Health Canada First Raised This Zetia Safety Issue In February 2005; News Reporter Discovers In December 2007 That Information Known By Merck and Schering-Plough About These Zetia Side Effects May Have Been Withheld
(Posted by Tom Lamb at DrugInjuryWatch.com)
Back on February 1, 2005 Health Canada posted on its web site a so-called "Dear Doctor" letter about Zetia (ezetimibe) -- called Ezetrol in Canada -- from Merck Frosst / Schering Pharmaceuticals that was intended to draw attention to some serious side effects associated with Zetia.

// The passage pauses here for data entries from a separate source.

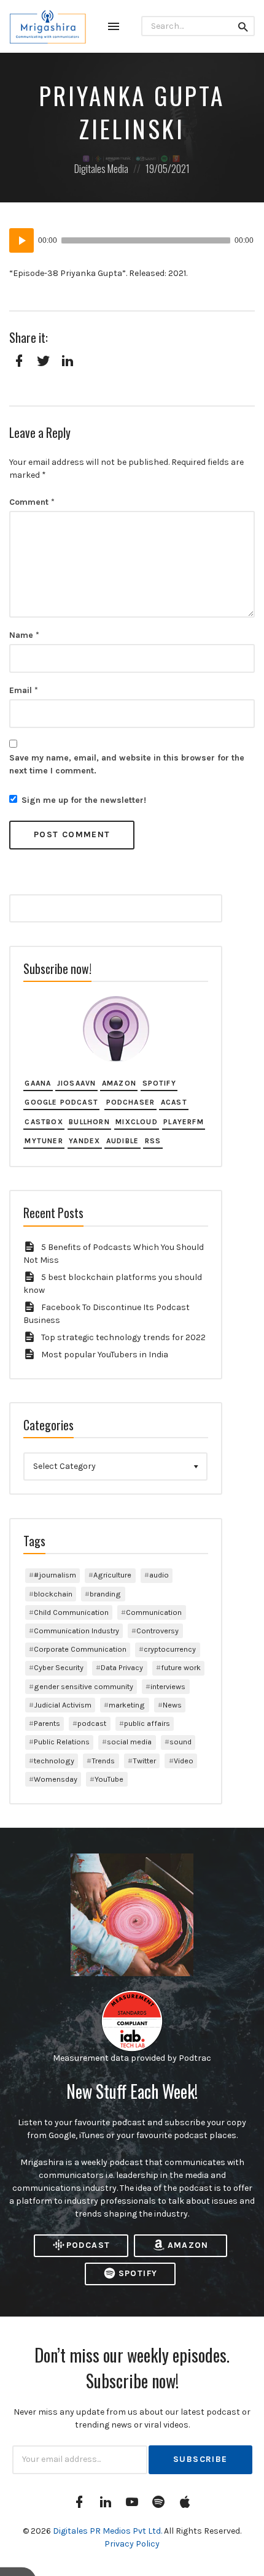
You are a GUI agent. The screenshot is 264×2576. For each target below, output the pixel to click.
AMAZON (188, 2245)
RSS (153, 1141)
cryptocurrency (170, 1649)
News (172, 1704)
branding (105, 1593)
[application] (132, 240)
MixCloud (136, 1121)
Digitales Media (101, 168)
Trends (103, 1760)
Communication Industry (76, 1630)
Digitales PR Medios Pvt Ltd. (108, 2531)
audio (159, 1574)
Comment (32, 502)
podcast (91, 1723)
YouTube (109, 1779)
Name (24, 635)
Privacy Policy (132, 2544)
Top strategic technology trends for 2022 (123, 1337)
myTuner (44, 1141)
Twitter (144, 1760)
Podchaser (130, 1102)
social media (129, 1741)
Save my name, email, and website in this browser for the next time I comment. (126, 764)
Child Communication (71, 1612)
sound (180, 1741)
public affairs (147, 1723)
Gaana (38, 1083)
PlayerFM (183, 1121)
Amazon (119, 1083)
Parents (47, 1723)
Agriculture (112, 1574)
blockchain (53, 1593)
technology (54, 1760)
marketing (127, 1704)
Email (23, 690)
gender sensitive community (83, 1686)
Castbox (44, 1121)
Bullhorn (89, 1121)
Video (183, 1760)
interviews (167, 1686)
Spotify (159, 1083)
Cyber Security (58, 1667)
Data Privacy (122, 1667)
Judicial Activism (62, 1704)
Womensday (55, 1779)
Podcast (88, 2245)
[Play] (21, 240)
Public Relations (62, 1741)
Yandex (84, 1141)
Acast (174, 1102)
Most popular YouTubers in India (104, 1354)
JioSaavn (76, 1083)
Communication (154, 1612)
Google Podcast (61, 1102)
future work (181, 1667)
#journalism (55, 1574)
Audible (122, 1141)
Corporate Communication (80, 1649)
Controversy (157, 1630)
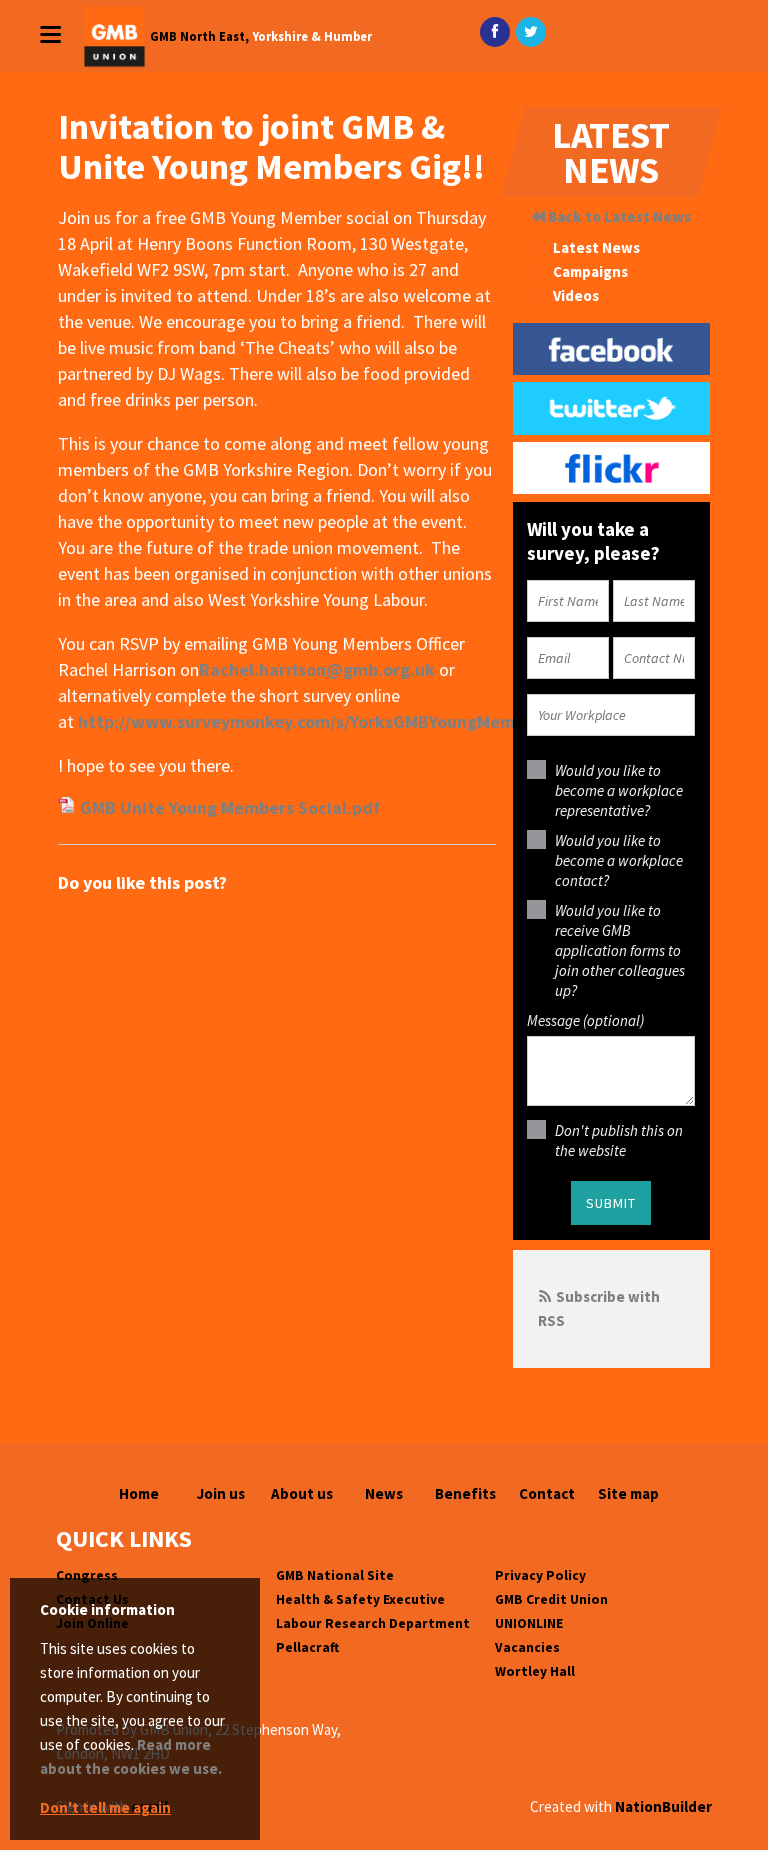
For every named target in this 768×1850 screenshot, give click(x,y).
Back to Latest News (618, 216)
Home (139, 1493)
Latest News (596, 247)
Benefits (465, 1493)
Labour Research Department (373, 1623)
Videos (576, 295)
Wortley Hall (535, 1671)
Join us (221, 1493)
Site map (628, 1493)
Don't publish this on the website (619, 1140)
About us (302, 1493)
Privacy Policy (540, 1575)
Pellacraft (307, 1647)
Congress (87, 1575)
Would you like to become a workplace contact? (619, 860)
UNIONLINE (529, 1623)
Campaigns (590, 271)
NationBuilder (663, 1806)
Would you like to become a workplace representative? (619, 790)
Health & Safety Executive (360, 1599)
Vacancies (527, 1647)
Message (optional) (585, 1020)
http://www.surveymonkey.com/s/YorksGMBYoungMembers (314, 721)
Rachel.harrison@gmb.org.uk (317, 669)
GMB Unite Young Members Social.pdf (230, 808)
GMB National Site (335, 1575)
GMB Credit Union (551, 1599)
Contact (547, 1493)
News (384, 1493)
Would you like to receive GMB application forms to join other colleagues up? (620, 950)
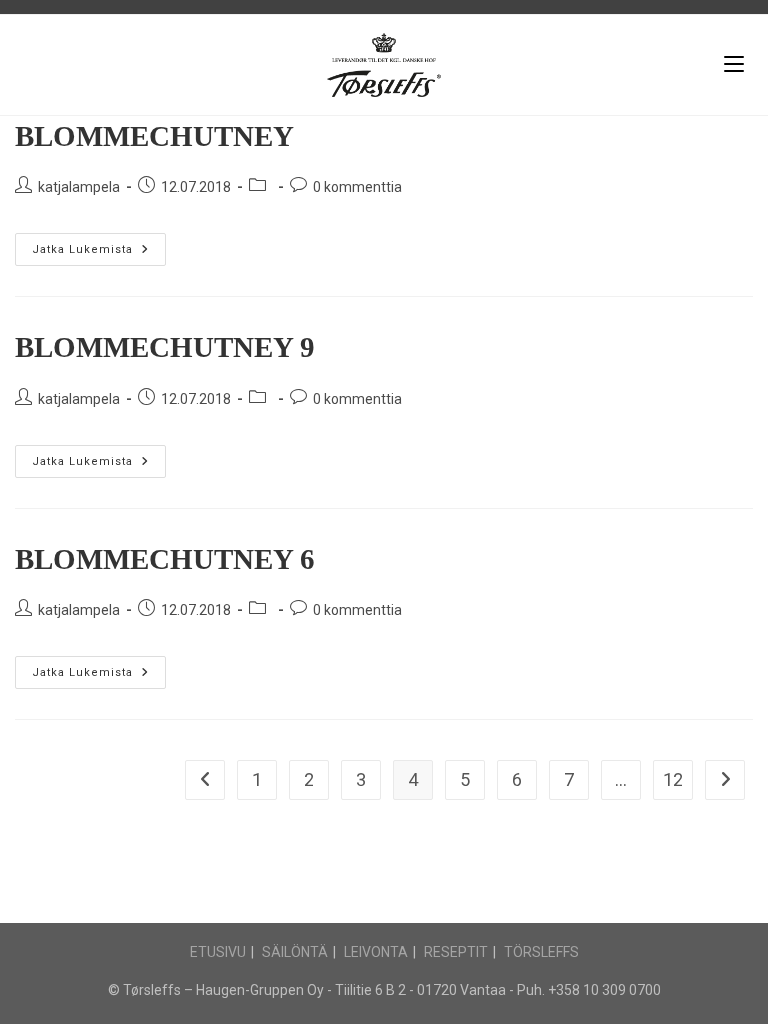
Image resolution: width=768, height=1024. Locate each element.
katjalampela (79, 187)
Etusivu (218, 952)
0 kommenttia (357, 187)
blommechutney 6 (165, 559)
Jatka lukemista (99, 244)
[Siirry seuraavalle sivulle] (725, 780)
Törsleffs (541, 952)
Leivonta (376, 952)
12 (673, 779)
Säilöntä (295, 952)
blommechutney (154, 136)
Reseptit (456, 952)
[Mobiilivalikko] (734, 64)
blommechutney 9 (165, 347)
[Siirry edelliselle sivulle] (205, 780)
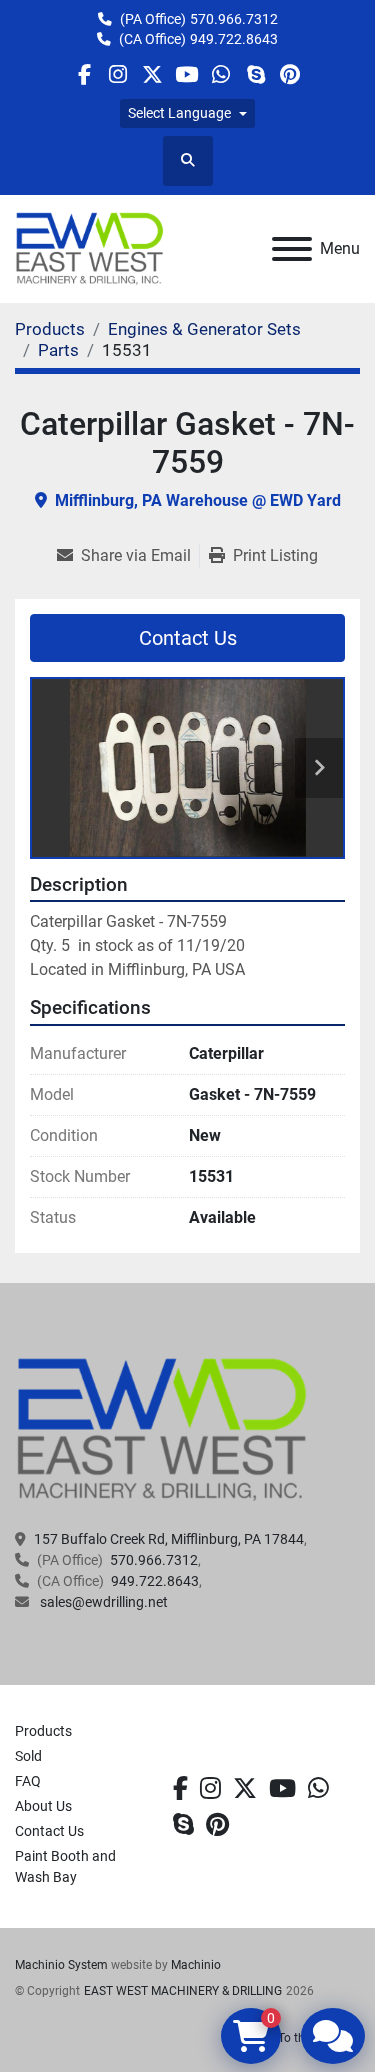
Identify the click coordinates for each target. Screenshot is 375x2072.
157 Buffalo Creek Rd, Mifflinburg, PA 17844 (169, 1539)
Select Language (179, 113)
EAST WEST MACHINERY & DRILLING (183, 1991)
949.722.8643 (234, 39)
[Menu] (292, 249)
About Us (43, 1806)
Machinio (196, 1965)
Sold (28, 1756)
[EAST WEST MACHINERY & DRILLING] (162, 1429)
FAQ (28, 1781)
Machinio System (61, 1965)
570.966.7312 (234, 19)
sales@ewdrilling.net (102, 1602)
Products (43, 1731)
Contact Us (188, 638)
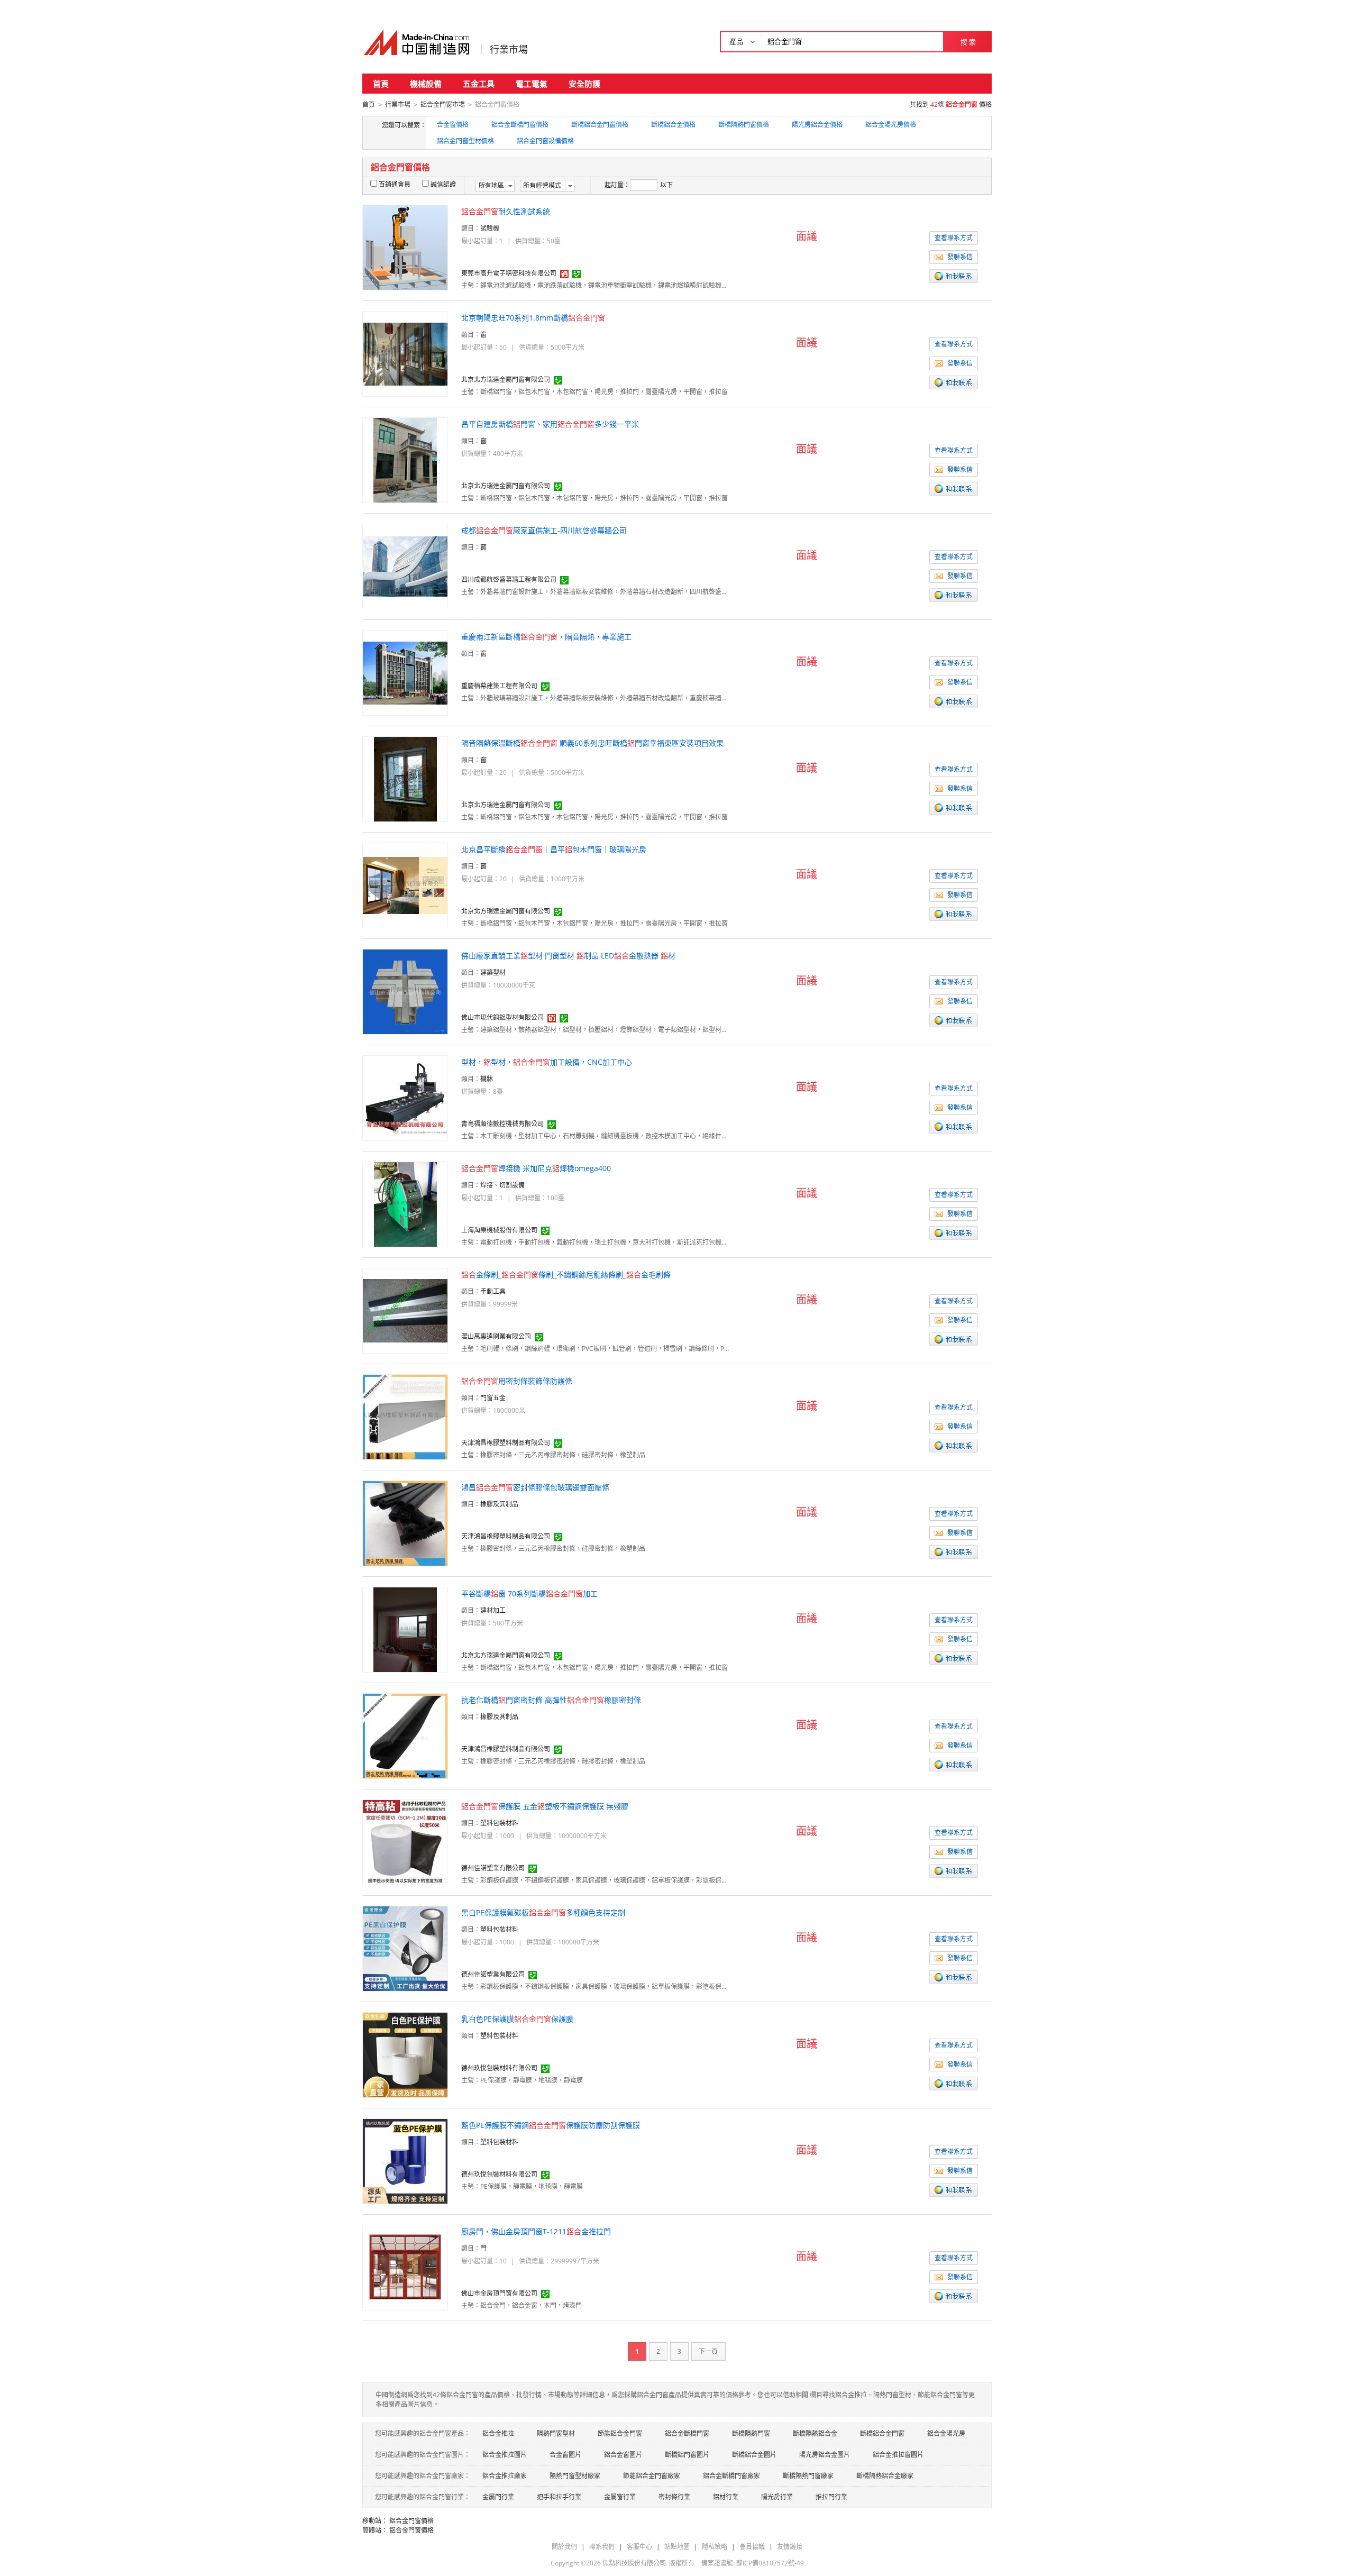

That 2005 Dear Doctor letter included the following:
The Warnings, Precautions, and Adverse Events sections are being updated to reflect the occurrence of the following adverse events in patients taking Ezetrol® (ezetimibe) alone or in combination with a statin:
- acute pancreatitis;
- thrombocytopenia; and
- suspected interaction between Ezetrol® (ezetimibe) and warfarin
In the U.S., however, Merck and Schering-Plough -- the drug companies responsible for Zetia, here -- chose not to send any corresponding Dear Doctor letter to American health care professionals, nor did the FDA mandate that they do so.
Returning to this 2005 Dear Doctor letter about Zetia, here is what was said about liver injuries to patients using Zetia and a statin drug (such as Zocor, Lipitor, Crestor, Lescol, Mevacor, or Pravachol):
Adverse hepatic events:
Elevations of liver transaminases and cases of hepatitis have been reported in patients treated with [Zetia]. Liver function monitoring is recommended when therapy with [Zetia] is initiated in patients treated or about to begin treatment with a statin.
Health care professionals should be aware that the use of [Zetia] in combination with a statin is contraindicated in patients with active liver disease or unexplained persistent elevations of liver transaminases.
In the two years since this 2005 Dear Doctor letter about Zetia was sent by the Merck and Schering group in Canada there have been some case reports of serious liver injury in patients using Zetia and statins -- but for the most part Zetia-induced liver injury had been off-the-radar for most drug safety observers.
Now we have some idea about why, perhaps, Zetia-induced liver injury side effects were not more widely known.
In a December 21, 2007 article, "Data About Zetia Risks Was Not Fully Revealed", New York Times (NYT) reporter Alex Berenson broke the story that Merck and Schering-Plough had conducted several studies of Zetia which, in fact, raised the possibility that Zetia can cause liver damage when used long-term with other statins -- but these drug companies decided not to publish the results of those Zetia studies.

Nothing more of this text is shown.